WORK INSTRUCTIONS ->
Go through the lines below and copy any that hold the string "screenshot".

DATASET ENTRIES ->
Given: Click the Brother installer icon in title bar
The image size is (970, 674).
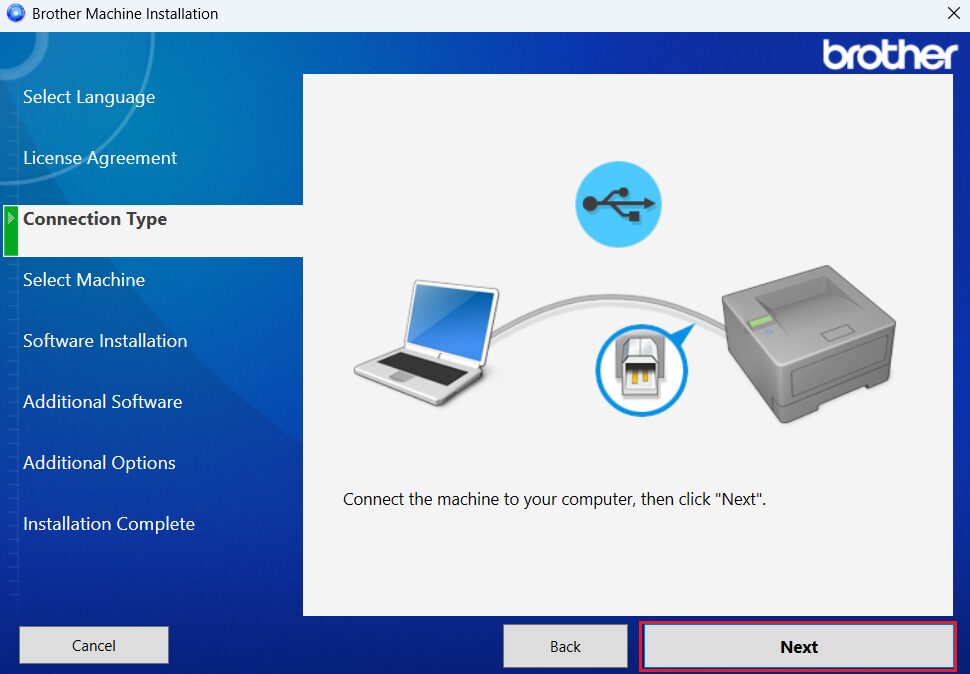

---

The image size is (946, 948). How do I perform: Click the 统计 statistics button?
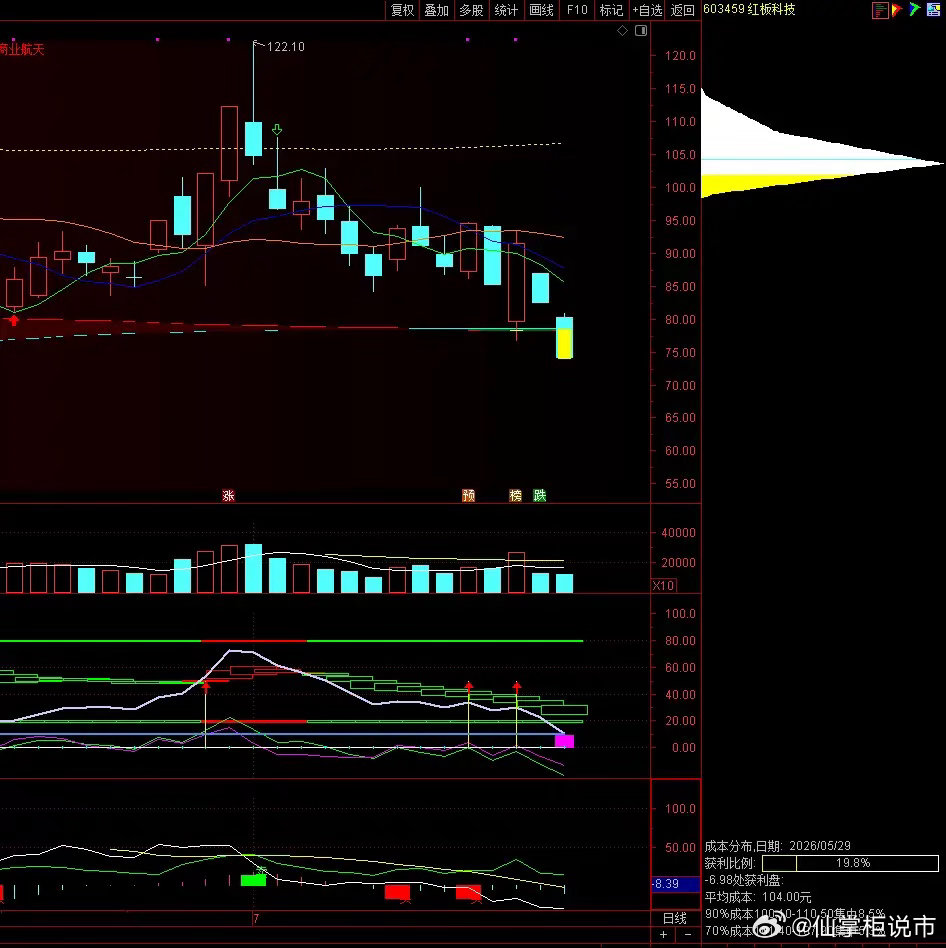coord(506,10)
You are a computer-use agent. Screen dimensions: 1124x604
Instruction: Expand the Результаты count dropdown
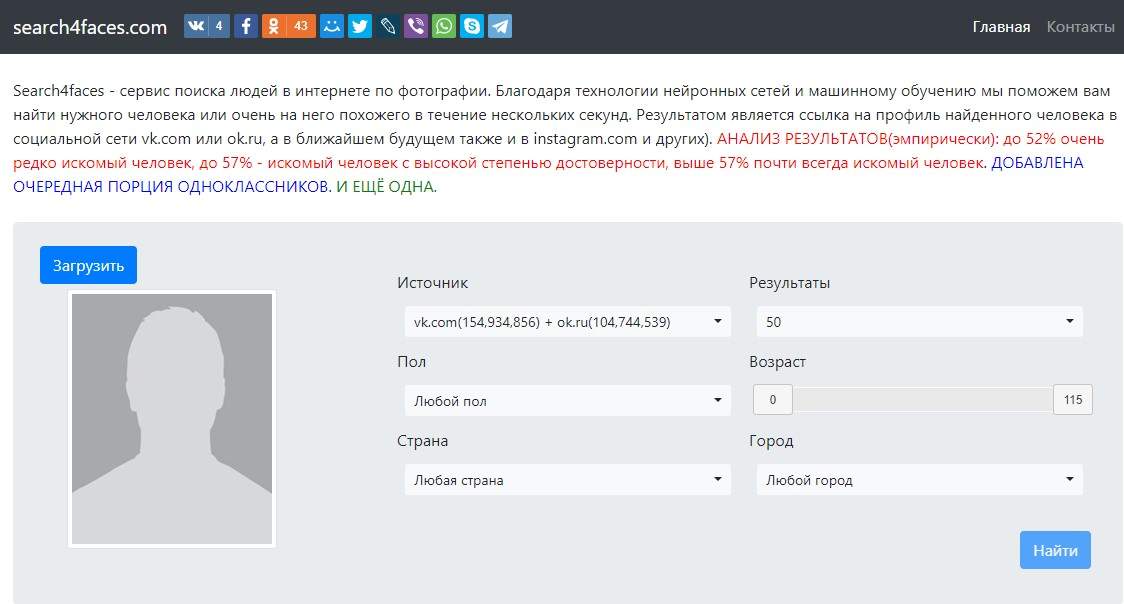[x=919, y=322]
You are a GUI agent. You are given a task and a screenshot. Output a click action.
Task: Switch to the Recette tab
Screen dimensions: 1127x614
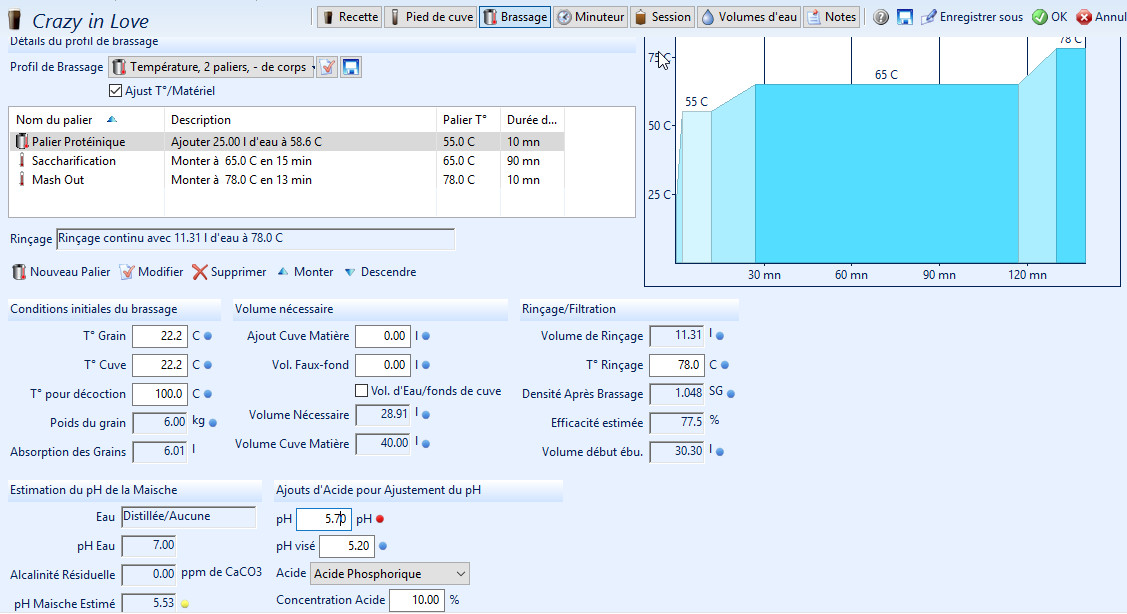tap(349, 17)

==

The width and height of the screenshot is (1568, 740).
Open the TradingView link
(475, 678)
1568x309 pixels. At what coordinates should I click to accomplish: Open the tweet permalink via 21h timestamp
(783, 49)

RESPONSE BOX ->
You are a GUI agent. You are given a task and a screenshot. Output a click action.
The width and height of the screenshot is (1568, 740).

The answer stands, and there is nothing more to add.